The main criticisms in Philip Kemp's review are that it doesn't quite expunge memories of the BBC version, which had the major advantage of more than double the running time in which to encapsulate a complex and convoluted narrative (he complains that the film's conclusion is a tad rushed as a result of this abbreviation), but he's also firm about the new film's strengths.

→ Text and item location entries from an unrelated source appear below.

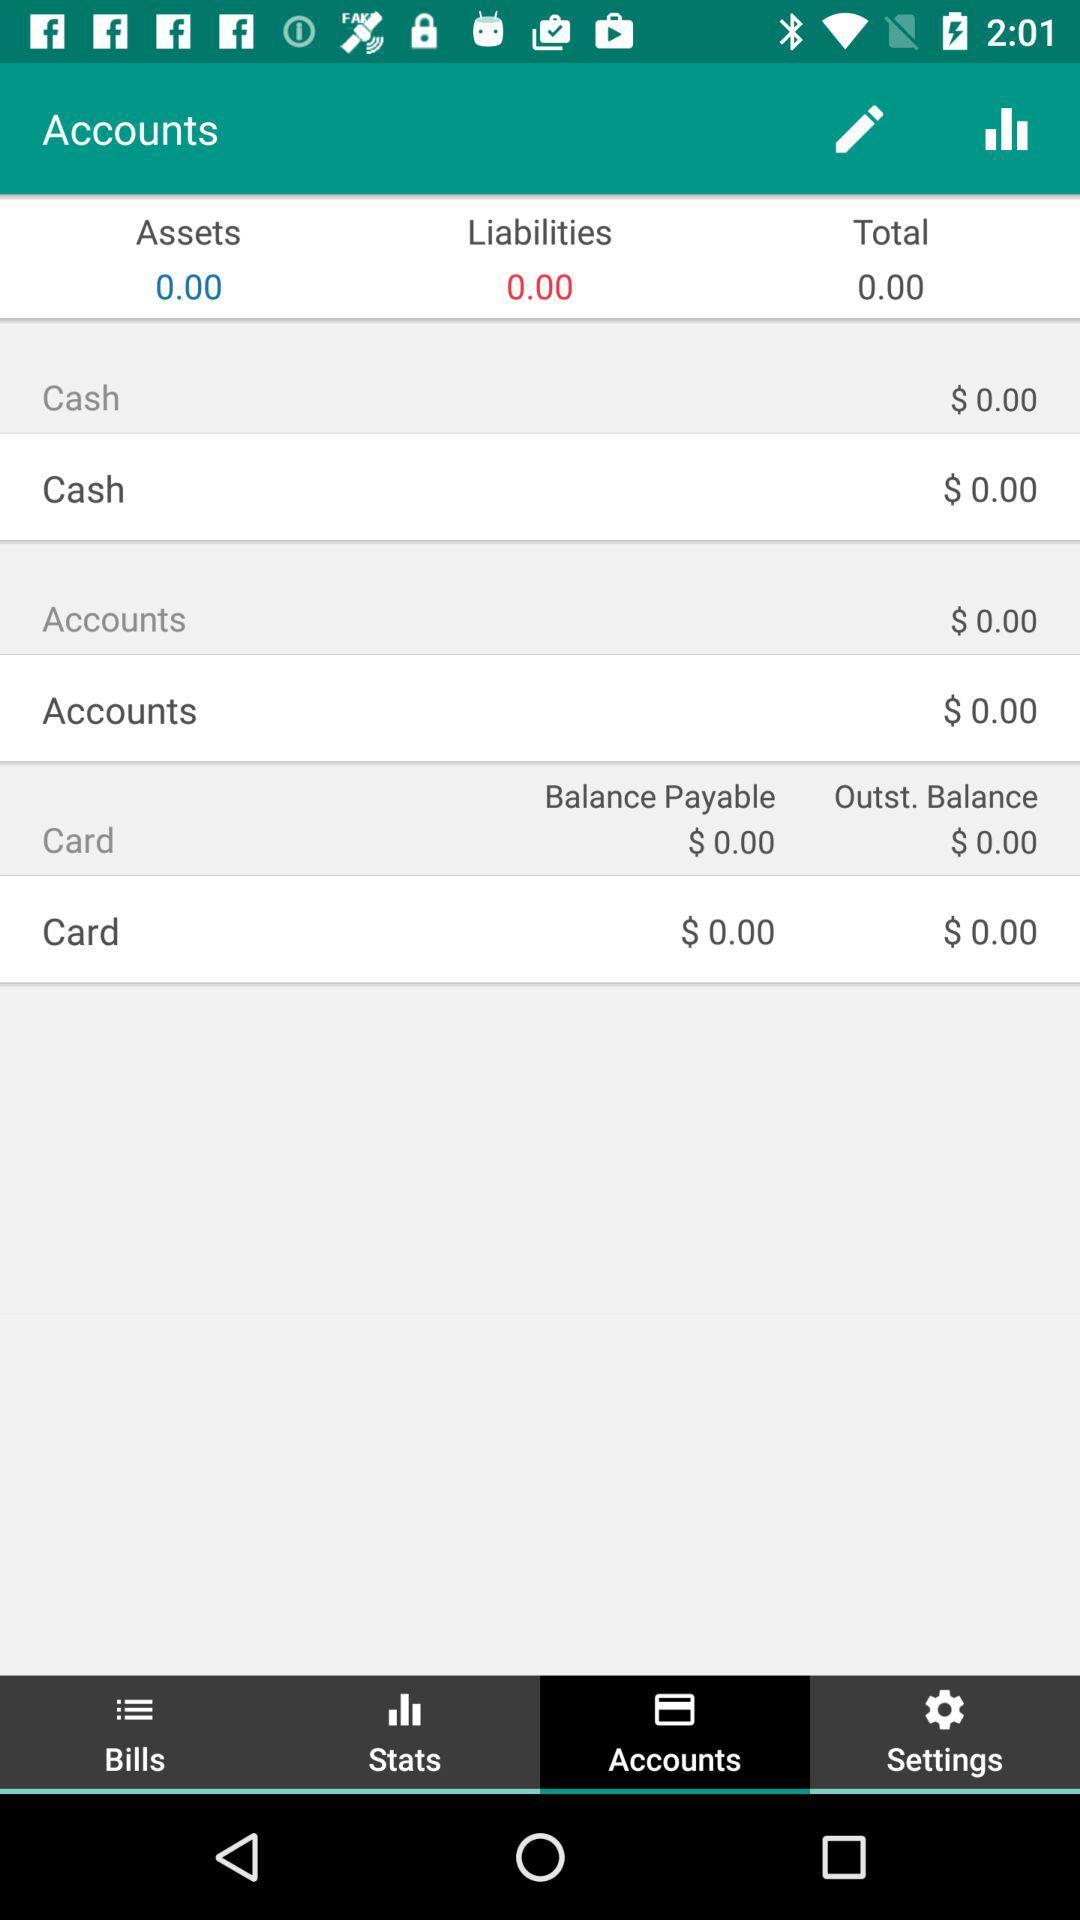 Image resolution: width=1080 pixels, height=1920 pixels. What do you see at coordinates (858, 127) in the screenshot?
I see `the edit icon` at bounding box center [858, 127].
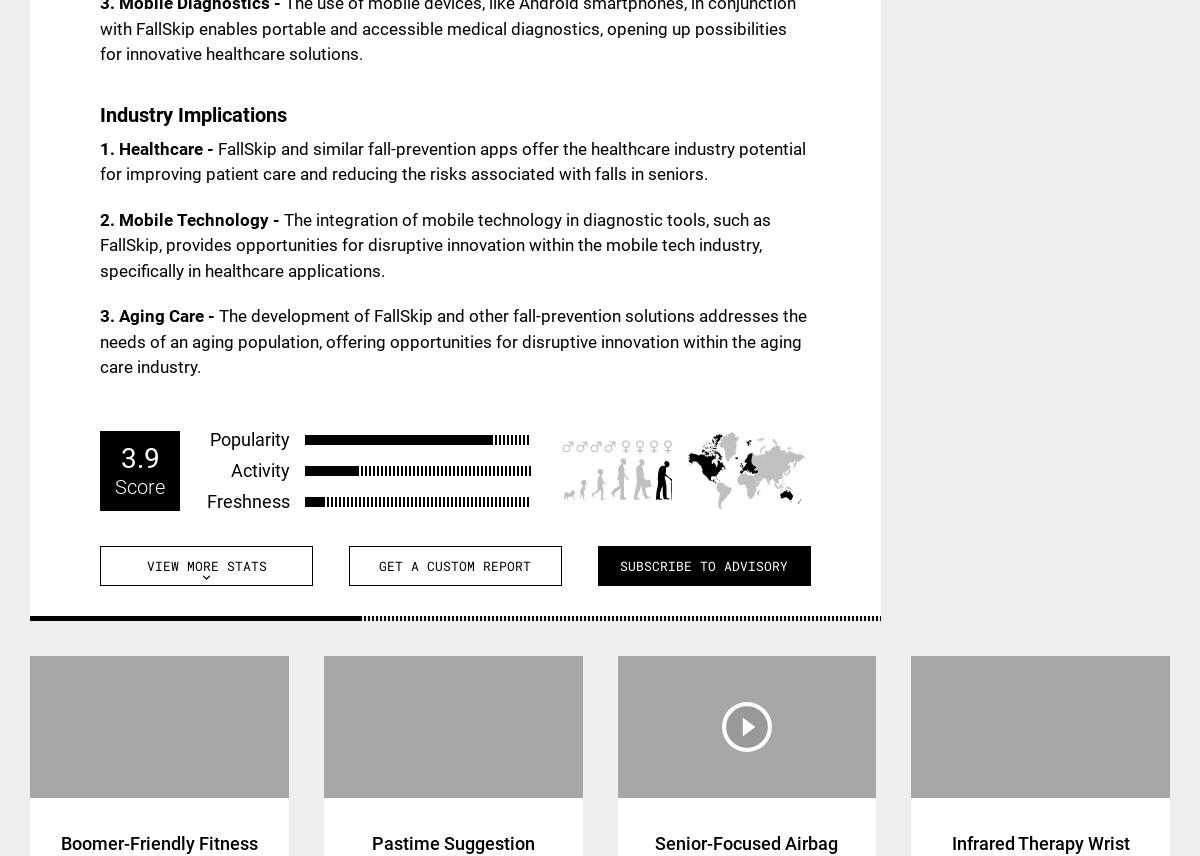  What do you see at coordinates (454, 563) in the screenshot?
I see `'GET A CUSTOM REPORT'` at bounding box center [454, 563].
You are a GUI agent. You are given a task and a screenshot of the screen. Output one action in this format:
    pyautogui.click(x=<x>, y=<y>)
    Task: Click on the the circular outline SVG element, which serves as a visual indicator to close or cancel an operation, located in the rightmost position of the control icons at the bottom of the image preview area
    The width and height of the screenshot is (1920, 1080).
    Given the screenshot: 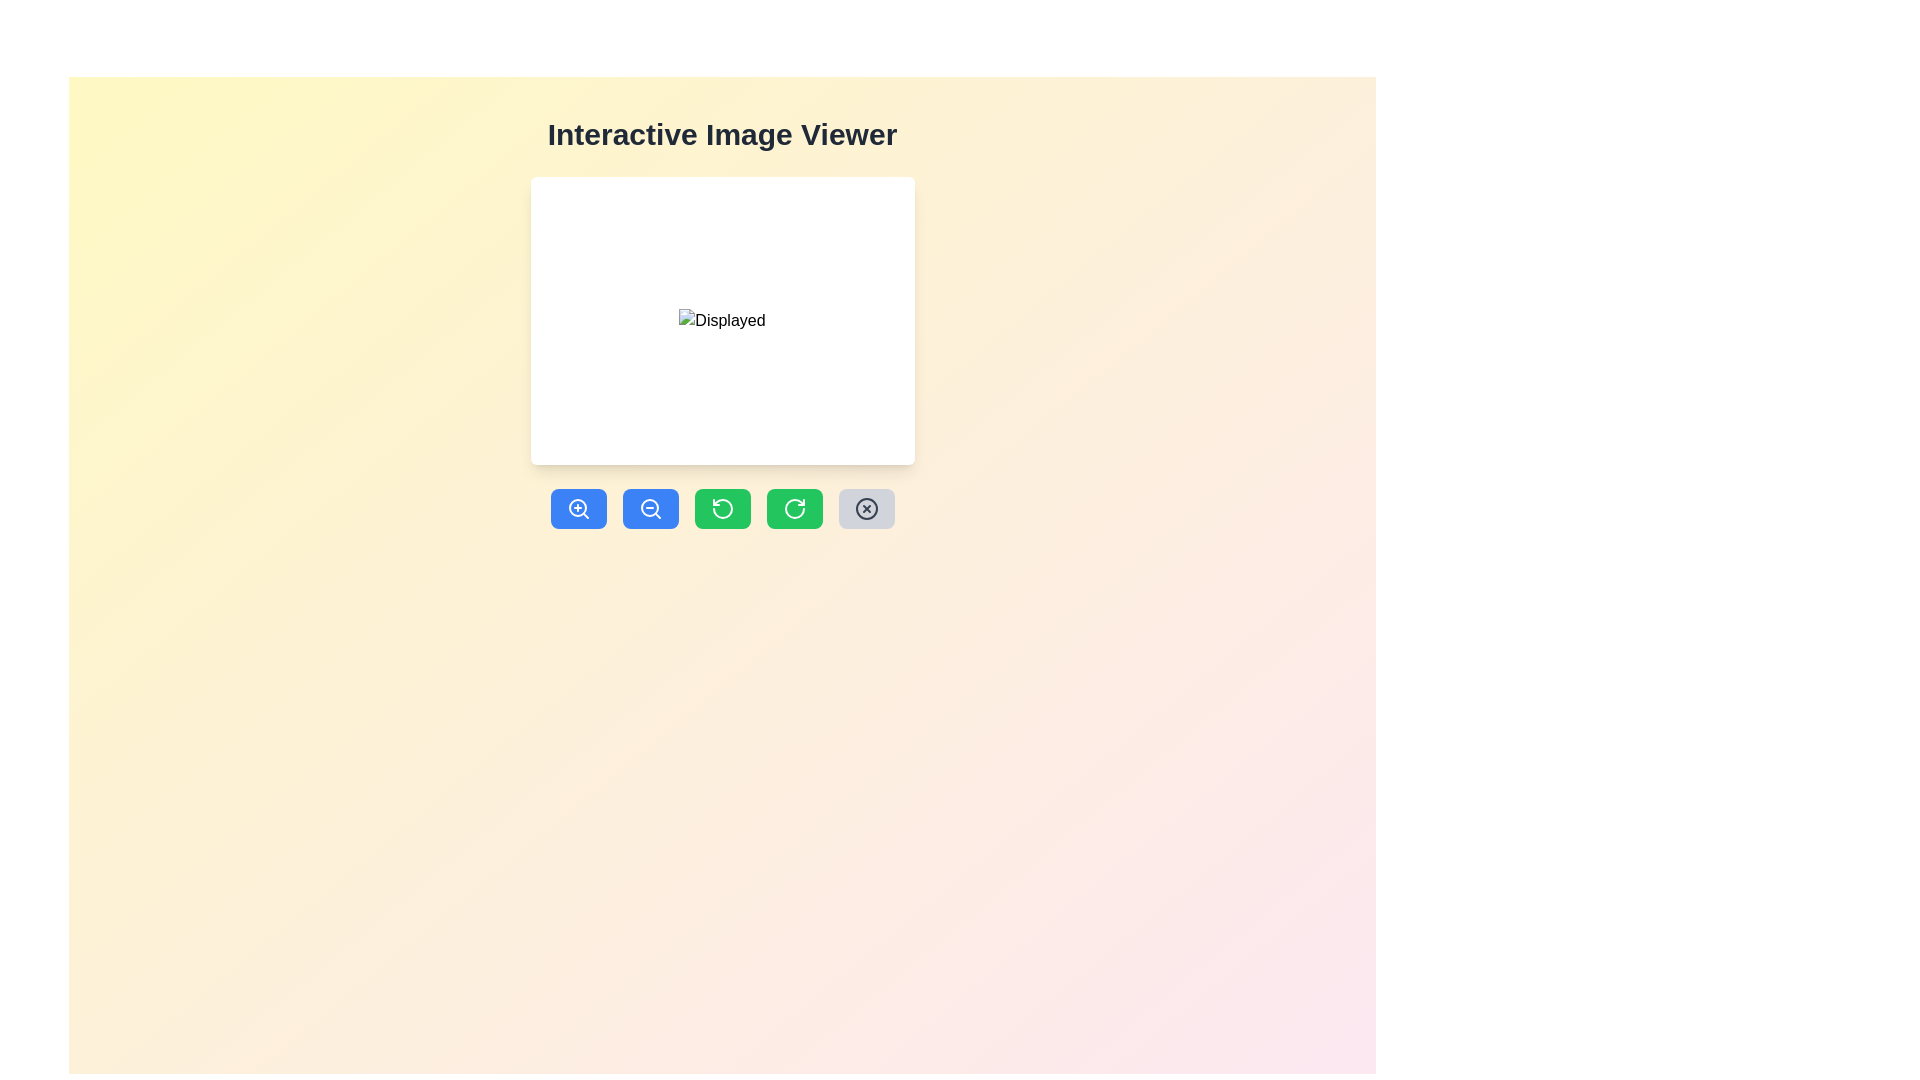 What is the action you would take?
    pyautogui.click(x=866, y=508)
    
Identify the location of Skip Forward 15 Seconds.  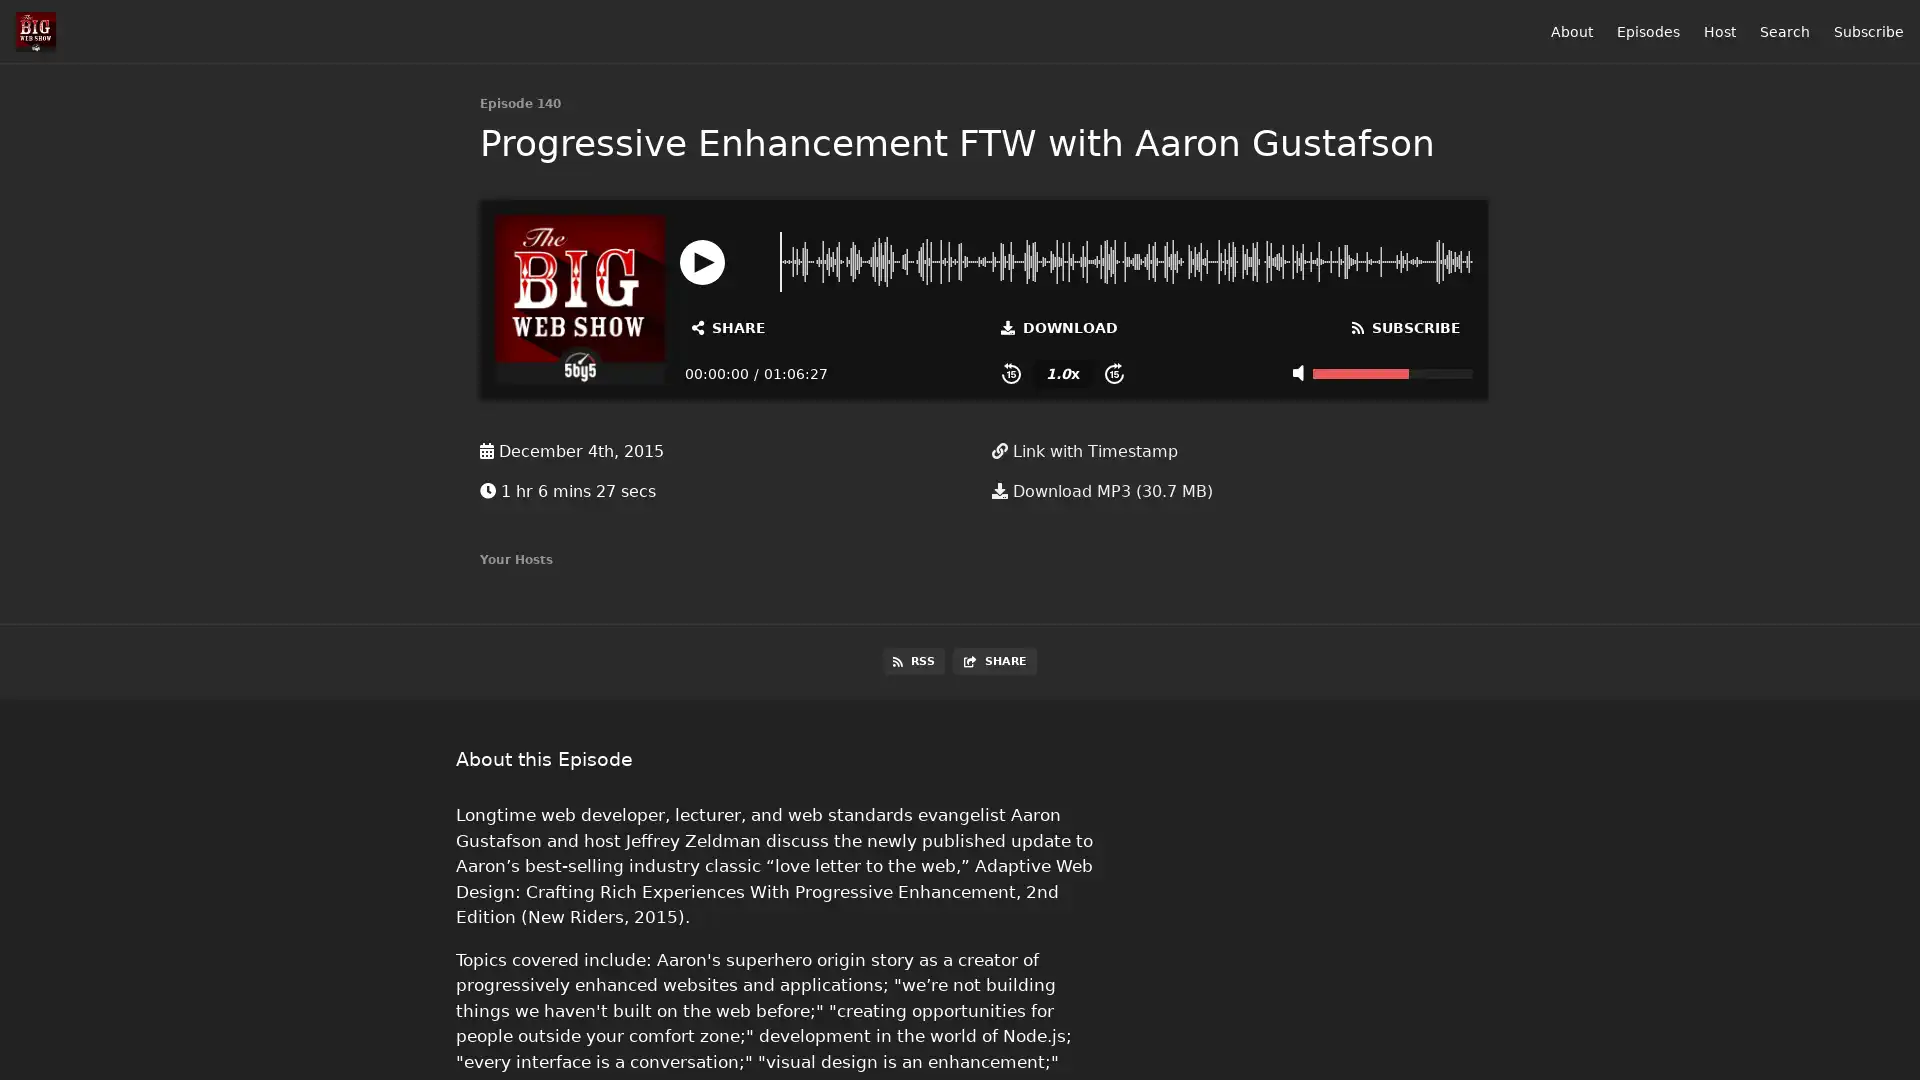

I particularly liked his take on Gary Oldman's performance:
Philip Kemp wrote:
Given that Alec Guinness's performance as Smiley is reckoned a peak of his career, much of the interest focuses on Gary Oldman's reinterpretation of the role. He's a harder-edged actor than Guinness, with none of his predecessor's knack for emollient self-effacement. (In the novel, le Carré describes Smiley as "by appearance one of London's meek who do not inherit the earth", which sums up Guinness's portrayal to perfection.) Oldman's Smiley shares the quiet watchfulness, the use of silence to unnerve and elicit the information he's after; but his reading of the character is tougher, more abrasive, now and then allowing his contempt to show through the mask of discreet reticence. Where Guinness's Smiley always seemed internally gnawed by the consciousness of his wife's multiple infidelities, Oldman gives the impression that cuckoldry has simply become part of his prevailing climate - regrettable but not worthy of preoccupation. It's even possible - as it never was with Guinness - to imagine him getting his own back with the occasional fling on the side.
In an interview elsewhere in the magazine, Oldman says that his Eureka moment when wondering how to pull off a convincing alternative to Guinness (a performance he'd admired since its original broadcast) was to base Smiley's voice on that of le Carré himself.